Gaining consumers' trust and confidence is a fundamental part of success for any retailer. Brick-and-mortar stores and e-tailers alike have unique benefits to offer consumers. But for e-tailers to succeed now means highlighting the many advantages that online shopping has over shopping in traditional stores, and making consumers feel confident with online purchases.

Search engines: what you want, when you want it. No matter how well a product is presented online or in a store, if customers cannot find it to begin with, it is not worth much.

Search engines are among the most valuable distinctions that make online shopping easier than shopping in person. Rather than scouring store after store, aisle after aisle for a particular product, Web sites allow consumers to cut through the clutter and search by key word to find what they are looking for instantly.

When set up properly, search engines also allow a company to suggest similar products when an exact match is not available. Someone searching for a blue coat may consider a gray one instead if it is offered in its place. Also, search engines can be useful tools for merchandising by suggesting additional products that complement or enhance a customer's selections.

Presentation: show and tell. You must present products in ways that clearly and effectively articulate their qualities and attributes. Clear, high-resolution pictures are essential. Customers should be able to click on products for enlarged views that illustrate texture, finish and detailing. Views from various angles are important, too, as they offer a well-rounded idea of what a product is really like, from its overall design to its size and shape.

In addition, you can maximize the appeal of a product by complementing pictures with thorough descriptions. In lieu of a salesperson, who can go into great detail about a product, “storied” merchandise can do all of the talking: storylike descriptions appear alongside a product and tell customers an abundance of details like where it came from, how it was made, who made it, how it was sourced, what its attributes are, etc.

It is important not to overdo it, however, by giving too much detail upfront. A brief description will suffice initially, and customers should be given the option to click on a “more info” button to get the whole story.

At your service. Successful online retailers put themselves in the consumer's place when bringing new products to their sites. Successful marketing online comes from predicting which questions consumers will ask and giving them the answers upfront, with straightforward presentations that are concise and simple. The second a person becomes confused or uncertain about a product, he may be just a click away from a competitor's site.
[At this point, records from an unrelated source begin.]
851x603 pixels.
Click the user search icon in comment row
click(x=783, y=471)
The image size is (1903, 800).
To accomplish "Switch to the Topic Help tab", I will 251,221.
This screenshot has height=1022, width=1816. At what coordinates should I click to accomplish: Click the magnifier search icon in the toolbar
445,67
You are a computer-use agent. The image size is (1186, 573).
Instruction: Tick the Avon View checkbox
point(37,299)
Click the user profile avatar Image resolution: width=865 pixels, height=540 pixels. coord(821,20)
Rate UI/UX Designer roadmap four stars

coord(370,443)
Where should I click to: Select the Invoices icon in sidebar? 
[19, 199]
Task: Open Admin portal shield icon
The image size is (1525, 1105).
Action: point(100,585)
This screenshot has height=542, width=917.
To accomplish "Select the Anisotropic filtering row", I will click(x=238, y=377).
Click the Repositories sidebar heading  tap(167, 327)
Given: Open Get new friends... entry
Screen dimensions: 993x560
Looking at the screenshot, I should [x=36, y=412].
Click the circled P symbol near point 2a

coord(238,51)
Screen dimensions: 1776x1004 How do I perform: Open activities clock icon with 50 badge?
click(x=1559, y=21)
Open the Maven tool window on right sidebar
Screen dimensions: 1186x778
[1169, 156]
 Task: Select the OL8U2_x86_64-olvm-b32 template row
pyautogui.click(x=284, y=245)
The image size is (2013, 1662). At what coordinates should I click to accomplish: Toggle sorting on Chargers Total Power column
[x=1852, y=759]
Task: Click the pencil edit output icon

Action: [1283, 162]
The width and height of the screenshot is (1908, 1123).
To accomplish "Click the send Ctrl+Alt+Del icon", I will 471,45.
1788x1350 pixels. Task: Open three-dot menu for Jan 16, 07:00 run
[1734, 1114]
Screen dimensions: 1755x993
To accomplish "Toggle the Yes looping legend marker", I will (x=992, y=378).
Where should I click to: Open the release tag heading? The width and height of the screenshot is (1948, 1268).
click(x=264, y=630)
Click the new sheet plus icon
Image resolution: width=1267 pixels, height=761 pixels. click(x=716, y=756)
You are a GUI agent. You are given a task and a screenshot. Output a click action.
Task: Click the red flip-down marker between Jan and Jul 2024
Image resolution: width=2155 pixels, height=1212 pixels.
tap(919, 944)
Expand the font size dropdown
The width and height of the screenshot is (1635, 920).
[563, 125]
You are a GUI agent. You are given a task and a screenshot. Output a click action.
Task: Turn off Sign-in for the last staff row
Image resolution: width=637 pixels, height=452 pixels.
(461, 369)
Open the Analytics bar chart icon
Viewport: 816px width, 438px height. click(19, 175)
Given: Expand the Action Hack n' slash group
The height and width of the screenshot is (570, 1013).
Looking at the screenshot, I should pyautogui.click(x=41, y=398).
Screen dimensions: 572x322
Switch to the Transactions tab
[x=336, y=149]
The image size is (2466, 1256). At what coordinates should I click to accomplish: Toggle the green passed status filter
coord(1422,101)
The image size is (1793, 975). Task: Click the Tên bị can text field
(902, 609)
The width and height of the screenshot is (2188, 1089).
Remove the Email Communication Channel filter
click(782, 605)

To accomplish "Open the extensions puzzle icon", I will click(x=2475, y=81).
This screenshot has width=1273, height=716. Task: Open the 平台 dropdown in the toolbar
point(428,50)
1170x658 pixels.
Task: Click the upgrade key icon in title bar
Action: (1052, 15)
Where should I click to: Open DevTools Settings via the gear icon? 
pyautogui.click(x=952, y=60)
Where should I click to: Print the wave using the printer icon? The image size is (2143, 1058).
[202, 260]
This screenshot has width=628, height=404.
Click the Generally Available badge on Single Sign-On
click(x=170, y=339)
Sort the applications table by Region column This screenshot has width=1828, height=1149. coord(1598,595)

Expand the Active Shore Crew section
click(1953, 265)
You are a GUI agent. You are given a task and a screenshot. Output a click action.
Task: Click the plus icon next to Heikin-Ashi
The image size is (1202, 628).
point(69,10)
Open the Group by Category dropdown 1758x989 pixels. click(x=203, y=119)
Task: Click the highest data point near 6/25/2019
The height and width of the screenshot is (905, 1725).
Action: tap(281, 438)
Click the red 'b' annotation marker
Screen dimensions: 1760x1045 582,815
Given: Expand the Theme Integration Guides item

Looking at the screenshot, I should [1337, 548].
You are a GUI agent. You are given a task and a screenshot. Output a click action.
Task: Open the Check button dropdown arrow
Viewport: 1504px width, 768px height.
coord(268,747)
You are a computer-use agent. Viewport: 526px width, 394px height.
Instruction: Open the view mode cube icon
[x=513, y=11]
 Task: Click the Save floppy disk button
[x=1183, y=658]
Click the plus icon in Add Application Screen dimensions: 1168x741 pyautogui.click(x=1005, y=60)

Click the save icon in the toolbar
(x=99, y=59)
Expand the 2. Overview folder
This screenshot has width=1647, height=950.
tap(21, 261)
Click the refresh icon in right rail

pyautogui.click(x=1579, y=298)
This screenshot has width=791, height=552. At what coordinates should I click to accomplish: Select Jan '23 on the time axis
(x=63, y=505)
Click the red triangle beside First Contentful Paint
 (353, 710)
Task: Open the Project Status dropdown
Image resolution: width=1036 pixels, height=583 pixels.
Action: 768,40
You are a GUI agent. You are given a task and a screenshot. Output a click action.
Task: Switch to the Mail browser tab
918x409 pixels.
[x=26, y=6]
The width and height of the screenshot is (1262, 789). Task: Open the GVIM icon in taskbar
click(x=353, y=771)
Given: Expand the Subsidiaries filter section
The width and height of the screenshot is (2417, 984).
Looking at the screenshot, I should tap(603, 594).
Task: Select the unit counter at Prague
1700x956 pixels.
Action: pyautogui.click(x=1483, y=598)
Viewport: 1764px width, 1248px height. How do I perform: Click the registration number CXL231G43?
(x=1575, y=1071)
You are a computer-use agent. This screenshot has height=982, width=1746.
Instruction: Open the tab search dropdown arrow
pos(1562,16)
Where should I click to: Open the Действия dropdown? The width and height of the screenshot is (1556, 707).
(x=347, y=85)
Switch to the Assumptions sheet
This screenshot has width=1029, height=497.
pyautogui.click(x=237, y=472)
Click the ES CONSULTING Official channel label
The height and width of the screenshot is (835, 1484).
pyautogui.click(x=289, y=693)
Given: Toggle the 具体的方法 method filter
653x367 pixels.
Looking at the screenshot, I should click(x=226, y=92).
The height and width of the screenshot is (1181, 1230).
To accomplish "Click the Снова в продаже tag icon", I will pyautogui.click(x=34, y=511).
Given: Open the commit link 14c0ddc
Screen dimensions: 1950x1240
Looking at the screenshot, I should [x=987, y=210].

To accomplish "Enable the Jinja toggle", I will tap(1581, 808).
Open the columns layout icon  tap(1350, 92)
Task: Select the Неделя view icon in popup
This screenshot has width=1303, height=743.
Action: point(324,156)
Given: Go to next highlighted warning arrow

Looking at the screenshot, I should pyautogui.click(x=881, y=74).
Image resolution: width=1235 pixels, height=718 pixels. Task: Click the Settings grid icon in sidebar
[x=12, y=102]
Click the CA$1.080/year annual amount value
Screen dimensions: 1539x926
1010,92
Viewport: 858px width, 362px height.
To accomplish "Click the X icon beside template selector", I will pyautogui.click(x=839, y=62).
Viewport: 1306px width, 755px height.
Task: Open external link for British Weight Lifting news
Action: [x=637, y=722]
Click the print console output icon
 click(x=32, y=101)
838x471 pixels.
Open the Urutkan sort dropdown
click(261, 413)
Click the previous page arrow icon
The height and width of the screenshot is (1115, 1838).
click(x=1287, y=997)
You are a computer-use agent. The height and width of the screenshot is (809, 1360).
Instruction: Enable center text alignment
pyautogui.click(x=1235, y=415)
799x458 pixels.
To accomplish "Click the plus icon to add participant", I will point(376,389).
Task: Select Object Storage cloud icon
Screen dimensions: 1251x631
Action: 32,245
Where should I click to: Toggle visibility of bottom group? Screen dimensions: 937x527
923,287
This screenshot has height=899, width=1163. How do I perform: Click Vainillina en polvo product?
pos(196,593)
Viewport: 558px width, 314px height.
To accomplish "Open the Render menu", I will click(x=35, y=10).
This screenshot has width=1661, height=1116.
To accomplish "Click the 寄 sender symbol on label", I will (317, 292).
Unlike department stores, where good sales help is so often impossible to find, a good e-commerce company has the advantage of being able to give customers superb customer service right at their fingertips. Either by e-mail or by telephone, customers know that someone will always be available to answer their questions.

Always open. People lead busy lives, and that plays in the favor of the online retailer, as most bricks-and-mortar stores are limited in their hours of operation. E-commerce is a 24-hour-a-day business, which makes it a naturally appealing option for many people who simply do not have the time to go to a store.

E-tailers often report a spike in traffic at specific times of the day, and they can take advantage of this by offering special promotions, sales, contests and other events. These incentives are designed to make the shopping experience fun and distinctive and, in turn, reinforce the positive attributes of e-shopping. People love to shop, and customers who have a good time on a Web site will likely return again and again.